--- START Data extract ---

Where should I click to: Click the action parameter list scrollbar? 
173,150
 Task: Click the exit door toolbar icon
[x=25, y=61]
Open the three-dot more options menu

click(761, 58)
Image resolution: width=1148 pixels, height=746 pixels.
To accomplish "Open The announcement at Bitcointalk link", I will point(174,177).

--- END Data extract ---
--- START Data extract ---

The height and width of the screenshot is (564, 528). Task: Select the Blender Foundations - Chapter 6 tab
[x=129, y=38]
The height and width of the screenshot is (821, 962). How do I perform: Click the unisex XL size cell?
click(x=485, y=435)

--- END Data extract ---

* Stated exercise *
Reproduce the listing lines starting with the line that contains "Open the three-dot more options menu" and going on through the line that contains "I will point(174,177).", substituting "thread" for "link" and keeping everything else the same.

* The reply *
Open the three-dot more options menu

click(761, 58)
Image resolution: width=1148 pixels, height=746 pixels.
To accomplish "Open The announcement at Bitcointalk thread", I will point(174,177).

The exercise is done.